As soon as the Berrys were assured of the identity of the villains who had robbed them they appealed to the people to assist in their capture. The robbers had stripped them of all their hard earnings, and they had the sympathy of' every honest man in the community. Nothing more was needed to kindle into a flame of popular excitement the long pent-up fires of smothered indignation. Public sentiment was clamorous for the capture and punishment of the robbers. It gathered strength day by day, until it became the all-absorbing topic everywhere. Men assembled on the street corners, in the stores, in the saloons, and at the outside mining camps to compare views and consult upon measures of relief. Meantime, several parties, whose faith in immediate action was stronger than in consultation, set out in pursuit of the robbers.
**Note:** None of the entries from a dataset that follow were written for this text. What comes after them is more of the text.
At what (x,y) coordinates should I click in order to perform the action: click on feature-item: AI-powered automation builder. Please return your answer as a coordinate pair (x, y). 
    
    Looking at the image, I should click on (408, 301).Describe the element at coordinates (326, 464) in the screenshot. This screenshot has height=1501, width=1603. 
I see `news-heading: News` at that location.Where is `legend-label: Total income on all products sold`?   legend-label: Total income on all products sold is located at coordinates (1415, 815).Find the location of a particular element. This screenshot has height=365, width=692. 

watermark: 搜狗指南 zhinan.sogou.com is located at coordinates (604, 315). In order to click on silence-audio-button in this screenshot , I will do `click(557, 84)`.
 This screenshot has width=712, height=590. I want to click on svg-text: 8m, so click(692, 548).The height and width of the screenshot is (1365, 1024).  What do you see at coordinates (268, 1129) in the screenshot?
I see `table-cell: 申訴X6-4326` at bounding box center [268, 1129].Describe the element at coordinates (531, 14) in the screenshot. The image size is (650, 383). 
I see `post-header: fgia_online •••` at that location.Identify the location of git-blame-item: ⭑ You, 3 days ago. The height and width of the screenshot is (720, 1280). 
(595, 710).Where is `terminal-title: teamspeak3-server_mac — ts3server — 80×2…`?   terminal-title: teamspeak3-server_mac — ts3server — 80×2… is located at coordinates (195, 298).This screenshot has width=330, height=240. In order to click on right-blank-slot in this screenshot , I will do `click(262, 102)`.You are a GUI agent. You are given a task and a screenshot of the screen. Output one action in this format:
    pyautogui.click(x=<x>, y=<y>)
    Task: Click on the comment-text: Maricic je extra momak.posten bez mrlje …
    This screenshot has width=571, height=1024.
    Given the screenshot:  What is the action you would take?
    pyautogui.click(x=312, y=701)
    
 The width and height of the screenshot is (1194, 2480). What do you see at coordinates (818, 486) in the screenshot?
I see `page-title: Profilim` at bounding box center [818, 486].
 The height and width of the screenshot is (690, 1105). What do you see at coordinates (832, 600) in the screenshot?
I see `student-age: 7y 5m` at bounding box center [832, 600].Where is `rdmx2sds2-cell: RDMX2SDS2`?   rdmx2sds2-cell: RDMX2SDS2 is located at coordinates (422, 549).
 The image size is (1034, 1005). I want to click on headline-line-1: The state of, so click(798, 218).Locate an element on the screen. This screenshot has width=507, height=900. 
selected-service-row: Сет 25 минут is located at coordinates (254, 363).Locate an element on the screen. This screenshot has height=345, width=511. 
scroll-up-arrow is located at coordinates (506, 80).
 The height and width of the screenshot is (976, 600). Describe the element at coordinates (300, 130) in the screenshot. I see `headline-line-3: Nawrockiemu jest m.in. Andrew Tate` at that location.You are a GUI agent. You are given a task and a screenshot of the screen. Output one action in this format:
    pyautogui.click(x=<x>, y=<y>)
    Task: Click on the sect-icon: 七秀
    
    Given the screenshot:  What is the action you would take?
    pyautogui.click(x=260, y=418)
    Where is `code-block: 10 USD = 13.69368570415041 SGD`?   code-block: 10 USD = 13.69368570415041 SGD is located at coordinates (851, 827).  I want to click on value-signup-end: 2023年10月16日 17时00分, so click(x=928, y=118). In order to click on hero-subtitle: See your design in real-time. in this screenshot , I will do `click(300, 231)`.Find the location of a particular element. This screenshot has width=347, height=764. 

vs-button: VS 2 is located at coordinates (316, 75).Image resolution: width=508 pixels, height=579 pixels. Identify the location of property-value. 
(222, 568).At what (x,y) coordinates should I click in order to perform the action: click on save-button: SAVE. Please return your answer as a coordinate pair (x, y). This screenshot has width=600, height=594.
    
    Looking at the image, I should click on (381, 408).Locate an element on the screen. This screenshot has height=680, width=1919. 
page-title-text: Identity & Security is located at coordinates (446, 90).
From the fact that they had passed south of Lewiston it was believed they had gone down the Columbia. Distributing themselves along the different roads and trails in that direction, the pursuers made diligent search for them in every nook and corner which could afford them a hiding-place. Their diligence was successful. The robbers had separated, but were arrested in detail, -Peoples at Walla Walla, Scott on Dry Creek, near there, and English at Wallula, forty miles distant on the Columbia.
The only surprise they manifested upon being arrested was at the temerity of their captors. In a community which had so long held them in fear any legal interference with their business was deemed by them an outrage. They did not pause to inquire whether their reign was near its termination, nor think that perhaps the people had decided as between longer submission to their villanies and condign punishment for their actual crimes. If they had, their efforts to escape would have been immediate. As it was, they rested easy, and reflected savagely upon the revenge in store for their captors after their friends had effected their rescue.
They were taken in irons to Walla Walla. Judge Smith ordered their removal to Florence for trial. Such was the indignation of the citizens of Lewiston that on their arrival there it was determined they should be tried by the people. All confidence in the law and the courts was lost. Accordingly a committee was appointed to investigate the circumstances of the robbery and declare the punishment. The prisoners were taken in charge by the committee, and confined to an unfinished building on the bank of the Clearwater, which was strongly guarded. To make their work thorough and terrify others of the band who were known to he prowling about the saloons of Lewiston, a number of persons were appointed, with instructions to effect their immediate arrest. In anticipation of this course all suspected persons except one escaped by flight. This one, known by the name of "Happy Harry," was a simple fellow, who denied all association with the band, confessed to a few petty offences, and was discharged on condition that he would instantly leave and never return to the country. He has never been heard of since.
One of the shrewdest of the gang, who from a personal deformity was called "Clubfoot George," well known as a robber and horse thief, escaped arrest by surrendering himself to the commandant of Fort Lapwai (a United States post twelve miles distant), who confined him in the guard house. The final disposition of the three villains in custody was delayed until the next day. A strong guard of well-armed men surrounded their prison. Just after midnight the sleeping inhabitants of the town were roused by several shots fired in the direction of the place of confinement. In a few minutes the streets were filled with citizens. A former friend of Peoples, one Marshall, who kept a hotel in town, had, in attempting his rescue, fired upon the guard. In return he received a shot in his arm, and was prostrated by a blow from a clubbed musket. The cause of the melee being explained, the people withdrew, leaving the sentinels at their posts.
The next morning at an early hour the people gathered around the prison. The guards were gone and the door ajar. Unable to restrain their curiosity, and fearful that the robbers had been rescued, they pushed the door wide open. There, hanging by the neck, stark and cold, they beheld the bodies of the three desperadoes. Justice had been anticipated, and the first Vigilance Committee of the northern mines had commenced its work. No one knew or cared who had done it, but all felt that it was right, and the community breathed freer than at any former period of its history.
Intelligence of the execution, with the usual exaggeration, spread far and wide through the mining camps. It was received with approval by the sober citizens, but filled the robber horde with consternation. Charley Harper, while on his way from Florence to Lewiston to gather full particulars, met a mountaineer.
"Stranger," he inquired, "what's the news'?"
"I s'pose you've heard about the hanging of them fellers?"
"Heard something. What's the particulars?"
"Well, Bill Peoples, Dave English, and Nels Scott have gone in. They strung 'em up like dried salmon. Happy Harry got out of the way in time; but if they get Club Foot George, his life won't be worth a cent. They're after a lot more of 'em up in Florence."
"Do you know who all they're after'?" asked Harper.
"Yes. Charley Harper's the big chief they're achin' for the most, but the story now is that he's already hung. A fellow went into town day before yesterday, and said he saw him strung up out here on Camas Prairie. Did you hear anything of it back on the road?"
Harper needed no further information. He felt that the country was too hot to hold him, and that the bloodhounds were on his track. As soon as the miner was out of sight, he turned to the right, crossed the Clearwater some miles above Lewiston, and pursued a trail to Colville on the Upper Columbia, where we will take leave of him for the present.